Stored data: Begin

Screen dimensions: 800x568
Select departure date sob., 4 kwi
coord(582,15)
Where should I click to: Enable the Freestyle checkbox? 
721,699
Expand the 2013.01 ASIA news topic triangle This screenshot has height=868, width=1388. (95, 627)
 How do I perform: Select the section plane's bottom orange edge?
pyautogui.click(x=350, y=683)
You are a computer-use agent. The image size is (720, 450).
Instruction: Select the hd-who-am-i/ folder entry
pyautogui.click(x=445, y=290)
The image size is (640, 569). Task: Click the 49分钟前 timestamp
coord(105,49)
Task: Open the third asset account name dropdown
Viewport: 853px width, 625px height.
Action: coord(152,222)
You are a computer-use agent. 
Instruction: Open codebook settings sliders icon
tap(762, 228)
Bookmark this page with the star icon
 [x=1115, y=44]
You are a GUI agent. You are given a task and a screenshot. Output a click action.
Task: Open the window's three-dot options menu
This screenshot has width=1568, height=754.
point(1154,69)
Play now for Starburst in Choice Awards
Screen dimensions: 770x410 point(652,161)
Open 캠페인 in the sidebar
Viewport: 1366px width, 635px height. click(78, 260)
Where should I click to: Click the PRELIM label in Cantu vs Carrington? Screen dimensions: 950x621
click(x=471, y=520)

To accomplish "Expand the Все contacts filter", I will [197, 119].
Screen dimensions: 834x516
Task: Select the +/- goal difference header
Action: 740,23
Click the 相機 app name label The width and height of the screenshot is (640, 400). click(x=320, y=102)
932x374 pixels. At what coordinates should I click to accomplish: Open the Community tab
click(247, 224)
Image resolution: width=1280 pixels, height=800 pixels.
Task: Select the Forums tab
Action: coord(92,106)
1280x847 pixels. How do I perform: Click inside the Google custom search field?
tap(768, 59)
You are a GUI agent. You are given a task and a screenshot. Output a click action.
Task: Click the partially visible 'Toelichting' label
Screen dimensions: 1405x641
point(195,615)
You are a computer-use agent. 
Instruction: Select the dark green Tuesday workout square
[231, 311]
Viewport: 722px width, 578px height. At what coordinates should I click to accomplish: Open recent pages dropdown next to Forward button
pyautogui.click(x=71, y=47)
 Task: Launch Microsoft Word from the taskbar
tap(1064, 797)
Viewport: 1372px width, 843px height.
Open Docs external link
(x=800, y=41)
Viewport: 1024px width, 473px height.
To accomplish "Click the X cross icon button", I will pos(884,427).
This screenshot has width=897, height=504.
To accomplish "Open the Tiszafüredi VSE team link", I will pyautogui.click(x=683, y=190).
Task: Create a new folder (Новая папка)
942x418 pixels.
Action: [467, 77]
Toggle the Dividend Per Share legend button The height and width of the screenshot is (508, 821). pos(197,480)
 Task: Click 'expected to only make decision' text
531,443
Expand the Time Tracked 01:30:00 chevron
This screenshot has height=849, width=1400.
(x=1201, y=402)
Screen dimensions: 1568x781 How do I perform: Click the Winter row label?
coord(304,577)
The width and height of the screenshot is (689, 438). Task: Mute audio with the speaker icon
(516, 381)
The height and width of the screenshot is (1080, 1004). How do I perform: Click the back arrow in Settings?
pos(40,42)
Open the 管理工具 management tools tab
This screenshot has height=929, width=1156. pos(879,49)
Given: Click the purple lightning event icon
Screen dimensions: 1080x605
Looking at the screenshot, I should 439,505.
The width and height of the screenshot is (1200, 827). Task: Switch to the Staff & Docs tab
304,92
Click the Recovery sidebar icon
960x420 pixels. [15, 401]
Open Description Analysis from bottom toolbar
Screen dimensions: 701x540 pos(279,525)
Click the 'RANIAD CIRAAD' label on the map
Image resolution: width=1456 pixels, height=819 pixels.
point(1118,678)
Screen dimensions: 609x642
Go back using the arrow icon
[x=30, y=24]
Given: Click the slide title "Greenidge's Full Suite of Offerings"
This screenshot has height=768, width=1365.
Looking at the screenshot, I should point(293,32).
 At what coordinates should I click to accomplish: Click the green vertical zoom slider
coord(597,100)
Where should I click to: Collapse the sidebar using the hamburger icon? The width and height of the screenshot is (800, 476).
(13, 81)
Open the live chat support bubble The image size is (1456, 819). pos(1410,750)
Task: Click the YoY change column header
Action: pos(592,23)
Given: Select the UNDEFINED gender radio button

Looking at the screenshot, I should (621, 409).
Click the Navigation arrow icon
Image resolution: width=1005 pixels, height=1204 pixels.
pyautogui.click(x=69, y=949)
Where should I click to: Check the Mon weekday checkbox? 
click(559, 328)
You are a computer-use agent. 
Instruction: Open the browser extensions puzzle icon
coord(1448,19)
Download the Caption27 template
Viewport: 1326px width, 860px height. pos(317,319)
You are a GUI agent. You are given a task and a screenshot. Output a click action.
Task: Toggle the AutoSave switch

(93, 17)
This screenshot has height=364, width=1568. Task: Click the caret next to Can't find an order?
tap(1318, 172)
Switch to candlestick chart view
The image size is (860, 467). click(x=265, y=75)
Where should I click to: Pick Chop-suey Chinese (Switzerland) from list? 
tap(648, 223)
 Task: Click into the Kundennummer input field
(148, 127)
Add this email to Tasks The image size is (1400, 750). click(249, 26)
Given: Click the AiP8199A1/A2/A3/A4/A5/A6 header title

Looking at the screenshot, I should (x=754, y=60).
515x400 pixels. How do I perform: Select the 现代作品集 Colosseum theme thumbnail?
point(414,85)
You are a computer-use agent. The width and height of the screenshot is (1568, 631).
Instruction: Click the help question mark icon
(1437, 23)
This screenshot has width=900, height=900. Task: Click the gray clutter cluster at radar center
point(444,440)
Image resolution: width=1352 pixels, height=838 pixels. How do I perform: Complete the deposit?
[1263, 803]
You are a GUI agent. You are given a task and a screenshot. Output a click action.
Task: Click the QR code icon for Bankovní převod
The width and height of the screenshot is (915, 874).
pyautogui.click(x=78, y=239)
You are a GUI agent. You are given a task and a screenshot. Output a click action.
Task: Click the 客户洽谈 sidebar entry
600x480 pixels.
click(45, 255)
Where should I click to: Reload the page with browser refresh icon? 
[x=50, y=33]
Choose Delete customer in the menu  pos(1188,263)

Stored data: End

(What to produce): Once you have read the listing, retype it in full, word for word.

(Response):
Screen dimensions: 800x568
Select departure date sob., 4 kwi
coord(582,15)
Where should I click to: Enable the Freestyle checkbox? 
721,699
Expand the 2013.01 ASIA news topic triangle This screenshot has height=868, width=1388. (95, 627)
 How do I perform: Select the section plane's bottom orange edge?
pyautogui.click(x=350, y=683)
You are a computer-use agent. The image size is (720, 450).
Instruction: Select the hd-who-am-i/ folder entry
pyautogui.click(x=445, y=290)
The image size is (640, 569). Task: Click the 49分钟前 timestamp
coord(105,49)
Task: Open the third asset account name dropdown
Viewport: 853px width, 625px height.
Action: coord(152,222)
You are a computer-use agent. 
Instruction: Open codebook settings sliders icon
tap(762, 228)
Bookmark this page with the star icon
 [x=1115, y=44]
You are a GUI agent. You are given a task and a screenshot. Output a click action.
Task: Open the window's three-dot options menu
This screenshot has width=1568, height=754.
point(1154,69)
Play now for Starburst in Choice Awards
Screen dimensions: 770x410 point(652,161)
Open 캠페인 in the sidebar
Viewport: 1366px width, 635px height. click(78, 260)
Where should I click to: Click the PRELIM label in Cantu vs Carrington? Screen dimensions: 950x621
click(x=471, y=520)

To accomplish "Expand the Все contacts filter", I will [197, 119].
Screen dimensions: 834x516
Task: Select the +/- goal difference header
Action: 740,23
Click the 相機 app name label The width and height of the screenshot is (640, 400). click(x=320, y=102)
932x374 pixels. At what coordinates should I click to accomplish: Open the Community tab
click(247, 224)
Image resolution: width=1280 pixels, height=800 pixels.
Task: Select the Forums tab
Action: coord(92,106)
1280x847 pixels. How do I perform: Click inside the Google custom search field?
tap(768, 59)
You are a GUI agent. You are given a task and a screenshot. Output a click action.
Task: Click the partially visible 'Toelichting' label
Screen dimensions: 1405x641
point(195,615)
You are a computer-use agent. 
Instruction: Select the dark green Tuesday workout square
[231, 311]
Viewport: 722px width, 578px height. At what coordinates should I click to accomplish: Open recent pages dropdown next to Forward button
pyautogui.click(x=71, y=47)
 Task: Launch Microsoft Word from the taskbar
tap(1064, 797)
Viewport: 1372px width, 843px height.
Open Docs external link
(x=800, y=41)
Viewport: 1024px width, 473px height.
To accomplish "Click the X cross icon button", I will pos(884,427).
This screenshot has width=897, height=504.
To accomplish "Open the Tiszafüredi VSE team link", I will pyautogui.click(x=683, y=190).
Task: Create a new folder (Новая папка)
942x418 pixels.
Action: [467, 77]
Toggle the Dividend Per Share legend button The height and width of the screenshot is (508, 821). pos(197,480)
 Task: Click 'expected to only make decision' text
531,443
Expand the Time Tracked 01:30:00 chevron
This screenshot has height=849, width=1400.
(x=1201, y=402)
Screen dimensions: 1568x781 How do I perform: Click the Winter row label?
coord(304,577)
The width and height of the screenshot is (689, 438). Task: Mute audio with the speaker icon
(516, 381)
The height and width of the screenshot is (1080, 1004). How do I perform: Click the back arrow in Settings?
pos(40,42)
Open the 管理工具 management tools tab
This screenshot has height=929, width=1156. pos(879,49)
Given: Click the purple lightning event icon
Screen dimensions: 1080x605
Looking at the screenshot, I should 439,505.
The width and height of the screenshot is (1200, 827). Task: Switch to the Staff & Docs tab
304,92
Click the Recovery sidebar icon
960x420 pixels. [15, 401]
Open Description Analysis from bottom toolbar
Screen dimensions: 701x540 pos(279,525)
Click the 'RANIAD CIRAAD' label on the map
Image resolution: width=1456 pixels, height=819 pixels.
point(1118,678)
Screen dimensions: 609x642
Go back using the arrow icon
[x=30, y=24]
Given: Click the slide title "Greenidge's Full Suite of Offerings"
This screenshot has height=768, width=1365.
Looking at the screenshot, I should point(293,32).
 At what coordinates should I click to accomplish: Click the green vertical zoom slider
coord(597,100)
Where should I click to: Collapse the sidebar using the hamburger icon? The width and height of the screenshot is (800, 476).
(13, 81)
Open the live chat support bubble The image size is (1456, 819). pos(1410,750)
Task: Click the YoY change column header
Action: pos(592,23)
Given: Select the UNDEFINED gender radio button

Looking at the screenshot, I should (621, 409).
Click the Navigation arrow icon
Image resolution: width=1005 pixels, height=1204 pixels.
pyautogui.click(x=69, y=949)
Where should I click to: Check the Mon weekday checkbox? 
click(559, 328)
You are a computer-use agent. 
Instruction: Open the browser extensions puzzle icon
coord(1448,19)
Download the Caption27 template
Viewport: 1326px width, 860px height. pos(317,319)
You are a GUI agent. You are given a task and a screenshot. Output a click action.
Task: Toggle the AutoSave switch

(93, 17)
This screenshot has height=364, width=1568. Task: Click the caret next to Can't find an order?
tap(1318, 172)
Switch to candlestick chart view
The image size is (860, 467). click(x=265, y=75)
Where should I click to: Pick Chop-suey Chinese (Switzerland) from list? 
tap(648, 223)
 Task: Click into the Kundennummer input field
(148, 127)
Add this email to Tasks The image size is (1400, 750). click(249, 26)
Given: Click the AiP8199A1/A2/A3/A4/A5/A6 header title

Looking at the screenshot, I should (x=754, y=60).
515x400 pixels. How do I perform: Select the 现代作品集 Colosseum theme thumbnail?
point(414,85)
You are a computer-use agent. The width and height of the screenshot is (1568, 631).
Instruction: Click the help question mark icon
(1437, 23)
This screenshot has width=900, height=900. Task: Click the gray clutter cluster at radar center
point(444,440)
Image resolution: width=1352 pixels, height=838 pixels. How do I perform: Complete the deposit?
[1263, 803]
You are a GUI agent. You are given a task and a screenshot. Output a click action.
Task: Click the QR code icon for Bankovní převod
The width and height of the screenshot is (915, 874).
pyautogui.click(x=78, y=239)
You are a GUI agent. You are given a task and a screenshot. Output a click action.
Task: Click the 客户洽谈 sidebar entry
600x480 pixels.
click(45, 255)
Where should I click to: Reload the page with browser refresh icon? 
[x=50, y=33]
Choose Delete customer in the menu  pos(1188,263)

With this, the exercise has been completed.